A decision tree is a useful approach to visually display these types of problems
– allowing for a better understanding of the problem. A decision tree consists of
branches and two types of nodes:
• A decision node (represented by a square node
) indicates that a decision needs to be made at that point in the process. The branches that emanate out of a decision node are the different alternatives from which the decision maker has to make a choice.
• A event (or chance) node (represented by a circle node ) indicates that a random event occurs at that point. The branches that emanate out of an event node are the different states of nature that may occur then, and the sum of the probabilities of the branches emanating from a event node must equal 1.
At each event node, we calculate its EMV using the respective probabilities and payoffs for each of the different states of nature. The EMV provides a valuation of the event node.
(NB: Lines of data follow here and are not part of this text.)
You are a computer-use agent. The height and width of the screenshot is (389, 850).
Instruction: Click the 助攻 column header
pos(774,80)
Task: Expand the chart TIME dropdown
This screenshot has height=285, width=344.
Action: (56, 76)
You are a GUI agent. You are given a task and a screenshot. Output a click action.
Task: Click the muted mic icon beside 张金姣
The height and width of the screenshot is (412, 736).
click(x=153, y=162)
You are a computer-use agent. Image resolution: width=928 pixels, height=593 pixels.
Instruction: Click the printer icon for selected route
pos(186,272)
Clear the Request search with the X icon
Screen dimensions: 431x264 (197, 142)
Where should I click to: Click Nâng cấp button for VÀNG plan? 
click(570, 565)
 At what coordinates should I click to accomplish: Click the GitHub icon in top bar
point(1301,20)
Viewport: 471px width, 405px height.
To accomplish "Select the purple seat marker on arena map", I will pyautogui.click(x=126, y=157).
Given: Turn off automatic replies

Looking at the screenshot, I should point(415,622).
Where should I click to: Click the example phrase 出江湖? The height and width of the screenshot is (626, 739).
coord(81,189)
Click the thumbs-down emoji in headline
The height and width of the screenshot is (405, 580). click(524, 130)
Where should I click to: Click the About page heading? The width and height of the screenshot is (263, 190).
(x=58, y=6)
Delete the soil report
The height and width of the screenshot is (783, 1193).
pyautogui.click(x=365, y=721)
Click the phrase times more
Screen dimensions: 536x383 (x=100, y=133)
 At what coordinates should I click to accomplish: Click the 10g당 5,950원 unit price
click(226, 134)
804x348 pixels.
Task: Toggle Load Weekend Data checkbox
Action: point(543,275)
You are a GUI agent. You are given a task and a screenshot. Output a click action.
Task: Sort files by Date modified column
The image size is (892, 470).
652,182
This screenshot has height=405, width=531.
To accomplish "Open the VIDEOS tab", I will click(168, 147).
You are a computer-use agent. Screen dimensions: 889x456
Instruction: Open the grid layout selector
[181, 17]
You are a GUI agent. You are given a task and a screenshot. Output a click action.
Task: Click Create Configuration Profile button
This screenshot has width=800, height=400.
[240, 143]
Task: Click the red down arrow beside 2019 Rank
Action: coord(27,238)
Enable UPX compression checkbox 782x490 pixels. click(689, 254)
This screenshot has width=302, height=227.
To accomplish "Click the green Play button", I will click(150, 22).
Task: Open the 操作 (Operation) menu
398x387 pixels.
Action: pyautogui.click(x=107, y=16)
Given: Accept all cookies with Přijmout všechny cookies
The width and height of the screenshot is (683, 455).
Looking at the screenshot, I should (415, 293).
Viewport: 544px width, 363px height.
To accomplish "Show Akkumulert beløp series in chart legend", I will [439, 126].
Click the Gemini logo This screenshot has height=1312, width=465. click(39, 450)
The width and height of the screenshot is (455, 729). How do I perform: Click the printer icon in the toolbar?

A decision tree always begins with a decision node. We initially construct the tree from left to right. At each node (decision or event), we record for each branch the partial cash flow associated with that branch. At each event node, we record for each branch the probability associated with that branch. When no more decisions or events are to be considered the branch is terminated. At the end of each terminated branch we record the complete cash flow or terminal value (TV) for that branch. Once we have completed the decision tree, we evaluate it from right to left to arrive at the optimal decision. At each event node we calculate the expected value (EMV) for that node and record it as a terminal value for the branch leading into that node. At each decision node we record the decision with the best EMV and record that EMV as TV for the branch leading into that node. 7
Example: A beverage company is considering replacing an existing product with a
new sugar-free product. Introduction would require a one-time outlay of $40,000. The market research manager feels that the levels of possible demand depend only upon counter-measure taken by competitive brands. During the time period stipulated by the board of directors, sales of the new drink will be either 1.2 million
or 1.6 million cans (the latter occurring if competition does not react rapidly). If introduced, each can will bring $0.10 profit, not including the fixed cost of introduction. Based on general industry studies the probabilities of “low” and “high” demand are 0.6 and 0.4, respectively. If the company does not introduce the
new product, it could continue focusing on its existing product with profit of $90,000.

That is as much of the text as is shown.